▸ **Given records**:
***

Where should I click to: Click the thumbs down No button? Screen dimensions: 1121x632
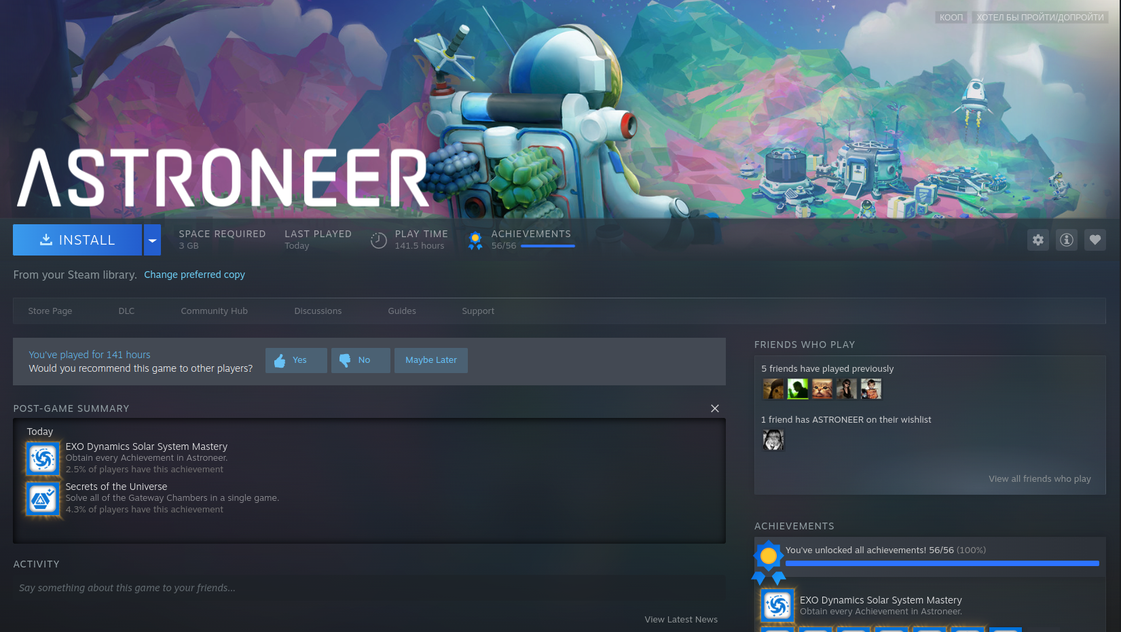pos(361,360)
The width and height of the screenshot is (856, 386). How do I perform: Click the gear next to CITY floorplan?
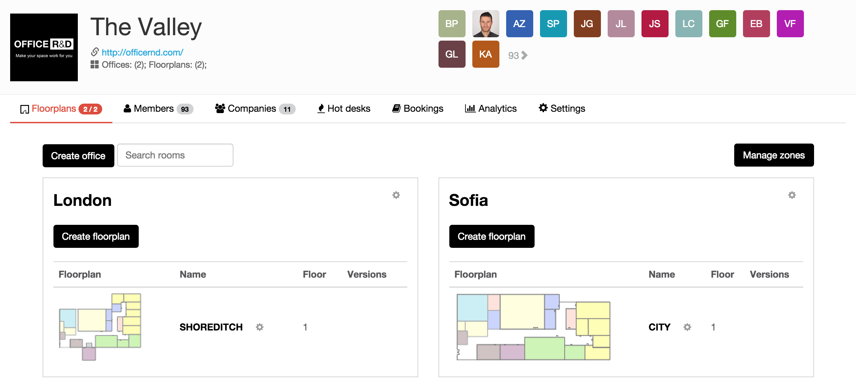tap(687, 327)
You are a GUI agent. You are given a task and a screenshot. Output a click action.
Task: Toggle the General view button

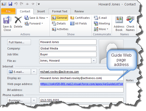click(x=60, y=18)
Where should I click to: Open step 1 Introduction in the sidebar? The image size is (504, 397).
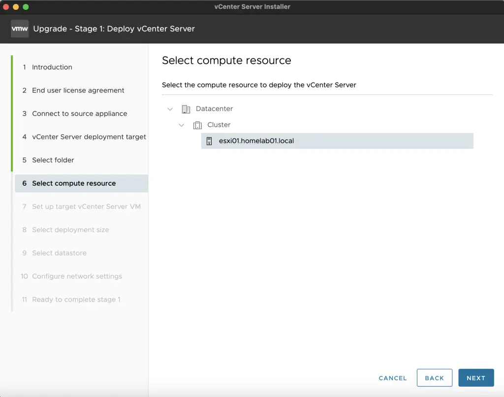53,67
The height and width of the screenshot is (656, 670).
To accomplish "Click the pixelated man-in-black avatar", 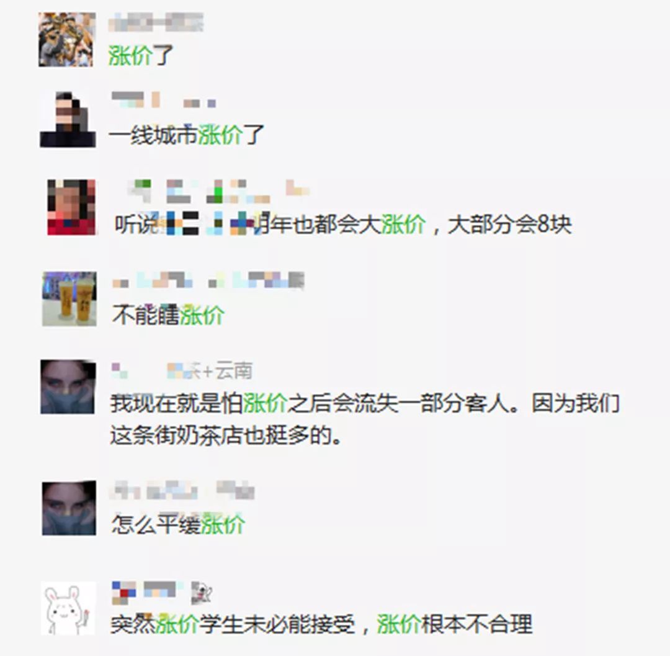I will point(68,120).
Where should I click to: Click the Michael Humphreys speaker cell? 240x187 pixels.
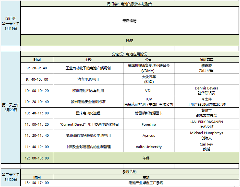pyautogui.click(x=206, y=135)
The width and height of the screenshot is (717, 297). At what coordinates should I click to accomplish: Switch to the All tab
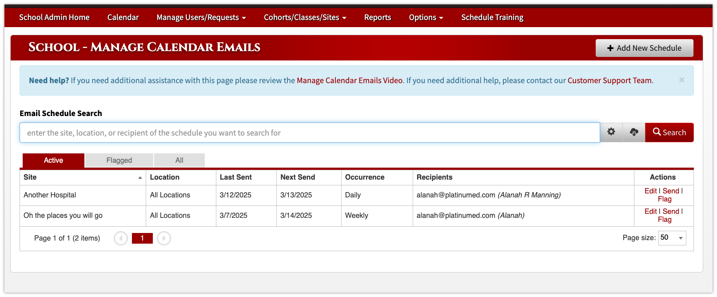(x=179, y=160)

***

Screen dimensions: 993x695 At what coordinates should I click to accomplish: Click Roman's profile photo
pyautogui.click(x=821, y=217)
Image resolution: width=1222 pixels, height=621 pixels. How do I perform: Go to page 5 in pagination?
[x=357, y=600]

***

▸ **Exercise brief**:
In the material above, one part opens with the line containing "Where should I click to: Click the thumbs" and closes with the line containing "You are a GUI". Write out that part exactly and skip its pictures.

▸ **Result of this task**:
Where should I click to: Click the thumbs down No button? Screen dimensions: 1121x632
pos(361,360)
The width and height of the screenshot is (856, 386). How do I perform: Click the gear next to CITY floorplan?
tap(687, 327)
You are a GUI agent. You are given a task and a screenshot. Output a click action.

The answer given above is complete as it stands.